4. Study 3: Empathic Gender Stereotypes in Professional Recommendations
4.1 Purpose
This study investigates whether LLMs exhibit biases based on empathetic gender stereotypes when providing academic major and career recommendations.
4.2 Methodology
We selected representative majors and occupations categorized by their empathy requirements (High vs. Low). High-empathy majors included Sociology, Education, and Nursing; low-empathy majors included Mathematics, Physics, and Automation. Models (GPT-4o and DeepSeek) were prompted to rank these options for candidates identified as male, female, or gender-neutral.
4.3 Results
Linear regression results indicate a significant positive correlation between a major's empathy requirements and its perceived suitability for women ($\beta = 0.34, SE = 0.02, t = 16.54$). Cumulative logistic regression revealed a significant three-way interaction between the gender of the recommendee, linguistic framing, and empathy requirements ($\beta = 1.40, SE = 0.12, p < 0.001$).
In English-language inputs, there was a significant tendency to recommend majors with high empathy demands to females ($z = 2.89, p < 0.001, OR = 1.19$). Conversely, males received significantly more recommendations for low-empathy demand occupations ($z = 20.33, p < 0.001, OR = 3.57$). Analysis of the recommendation justifications using LIWC-22 showed that justifications for women involved significantly more emotional and prosocial language, whereas justifications for men emphasized logical and analytical characteristics.
5. General Discussion
This study demonstrates that LLMs exhibit significant gender stereotypes across emotional empathy, empathic concern, and behavioral empathy. Notably, the degree of stereotyping in these models is higher than that observed in human subjects.
5.1 Amplification of Stereotypes
LLMs present a stronger and more consistent pattern of bias across all three dimensions compared to humans. The stereotype that "females possess stronger empathic abilities" is generalized across all dimensions in LLMs, failing to reflect the nuanced differences observed in the real world. This suggests that model bias stems not only from training data but also from the reinforcement effects of algorithmic processing.

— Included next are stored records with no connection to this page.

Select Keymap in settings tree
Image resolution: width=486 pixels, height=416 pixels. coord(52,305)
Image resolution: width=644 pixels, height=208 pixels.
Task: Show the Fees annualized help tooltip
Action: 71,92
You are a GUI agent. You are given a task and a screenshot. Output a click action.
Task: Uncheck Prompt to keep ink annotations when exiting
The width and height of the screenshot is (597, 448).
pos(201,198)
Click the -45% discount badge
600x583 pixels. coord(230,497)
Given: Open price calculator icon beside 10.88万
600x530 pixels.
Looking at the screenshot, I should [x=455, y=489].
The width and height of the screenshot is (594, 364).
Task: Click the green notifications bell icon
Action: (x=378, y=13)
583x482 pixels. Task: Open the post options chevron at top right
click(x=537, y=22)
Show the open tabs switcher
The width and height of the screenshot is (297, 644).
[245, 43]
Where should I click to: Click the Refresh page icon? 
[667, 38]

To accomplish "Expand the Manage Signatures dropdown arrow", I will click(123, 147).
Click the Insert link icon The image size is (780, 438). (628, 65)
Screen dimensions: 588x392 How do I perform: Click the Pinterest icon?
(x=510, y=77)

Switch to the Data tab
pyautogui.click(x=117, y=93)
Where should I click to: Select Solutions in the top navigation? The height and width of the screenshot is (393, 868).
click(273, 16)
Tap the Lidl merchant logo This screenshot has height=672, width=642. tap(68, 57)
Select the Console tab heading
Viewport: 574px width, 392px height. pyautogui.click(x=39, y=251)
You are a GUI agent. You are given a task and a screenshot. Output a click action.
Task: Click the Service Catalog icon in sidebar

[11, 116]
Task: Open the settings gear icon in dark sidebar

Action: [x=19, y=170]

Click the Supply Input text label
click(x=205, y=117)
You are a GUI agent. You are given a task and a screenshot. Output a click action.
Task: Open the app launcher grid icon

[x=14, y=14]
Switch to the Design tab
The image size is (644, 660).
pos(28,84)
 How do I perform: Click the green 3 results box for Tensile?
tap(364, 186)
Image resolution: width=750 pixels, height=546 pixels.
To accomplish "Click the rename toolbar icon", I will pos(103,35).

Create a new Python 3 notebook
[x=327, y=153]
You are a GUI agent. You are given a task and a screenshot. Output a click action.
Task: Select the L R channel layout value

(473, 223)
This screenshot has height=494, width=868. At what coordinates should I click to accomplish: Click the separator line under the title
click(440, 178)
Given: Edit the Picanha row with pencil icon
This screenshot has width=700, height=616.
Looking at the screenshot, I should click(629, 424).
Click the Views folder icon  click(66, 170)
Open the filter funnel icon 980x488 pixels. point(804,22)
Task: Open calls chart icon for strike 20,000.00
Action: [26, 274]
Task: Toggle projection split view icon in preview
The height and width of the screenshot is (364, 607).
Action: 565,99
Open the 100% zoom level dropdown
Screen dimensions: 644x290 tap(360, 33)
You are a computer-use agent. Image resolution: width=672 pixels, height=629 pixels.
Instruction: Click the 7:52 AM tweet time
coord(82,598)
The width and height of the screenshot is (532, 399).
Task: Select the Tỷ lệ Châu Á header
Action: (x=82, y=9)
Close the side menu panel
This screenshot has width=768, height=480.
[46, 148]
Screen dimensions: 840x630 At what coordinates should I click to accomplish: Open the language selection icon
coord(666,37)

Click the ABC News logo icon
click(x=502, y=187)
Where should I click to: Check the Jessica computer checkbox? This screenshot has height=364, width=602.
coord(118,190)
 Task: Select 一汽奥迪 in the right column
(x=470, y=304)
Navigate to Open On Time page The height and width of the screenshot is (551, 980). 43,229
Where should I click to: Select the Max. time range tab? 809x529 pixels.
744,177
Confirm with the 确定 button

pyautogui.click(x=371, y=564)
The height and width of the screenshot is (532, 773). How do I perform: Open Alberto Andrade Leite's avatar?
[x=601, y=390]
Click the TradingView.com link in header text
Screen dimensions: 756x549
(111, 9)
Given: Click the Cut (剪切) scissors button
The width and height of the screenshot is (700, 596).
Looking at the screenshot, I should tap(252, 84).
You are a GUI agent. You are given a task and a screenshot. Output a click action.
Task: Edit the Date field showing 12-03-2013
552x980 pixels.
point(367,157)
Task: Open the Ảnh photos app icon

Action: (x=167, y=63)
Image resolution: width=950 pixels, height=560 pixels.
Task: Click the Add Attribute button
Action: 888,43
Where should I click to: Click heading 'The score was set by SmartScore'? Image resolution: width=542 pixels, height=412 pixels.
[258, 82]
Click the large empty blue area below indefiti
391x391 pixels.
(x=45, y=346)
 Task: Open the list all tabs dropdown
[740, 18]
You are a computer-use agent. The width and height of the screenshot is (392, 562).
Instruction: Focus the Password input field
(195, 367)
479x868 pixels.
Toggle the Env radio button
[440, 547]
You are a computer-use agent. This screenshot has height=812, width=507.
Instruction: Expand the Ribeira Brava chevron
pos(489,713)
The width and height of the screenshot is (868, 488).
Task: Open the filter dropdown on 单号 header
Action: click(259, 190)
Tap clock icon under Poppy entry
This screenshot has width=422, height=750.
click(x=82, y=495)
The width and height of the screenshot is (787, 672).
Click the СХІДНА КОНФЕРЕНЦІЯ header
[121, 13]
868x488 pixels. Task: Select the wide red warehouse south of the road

5.2 Linguistic and Identity Effects
Empathy-based gender stereotypes in LLMs are significantly stronger under English input conditions. This likely reflects how the linguistic structure of English, with explicit gender pronouns, amplifies model bias compared to the gender-neutral structure of Chinese. Furthermore, female identity priming activates these stereotypes more strongly, potentially reducing the diversity of expression regarding female roles.
5.3 Implications for Recommendations
The assumption that women possess stronger empathic abilities leads models to systematically steer women toward high-empathy roles and men toward low-empathy, technical domains. Such recommendation tendencies may further impact individual development and reinforce social stratification. If recommendation systems rely on these stereotypes, they may limit individual exploration and deepen occupational segregation.
6. Conclusion
LLMs exhibit significant gender stereotypes regarding empathy that exceed human levels. These stereotypes are moderated by input language and identity priming and directly influence professional recommendation outcomes. These findings raise important ethical concerns about fairness in AI-driven decision-making and highlight the urgency of developing robust bias-mitigation strategies for multilingual and socio-emotional contexts.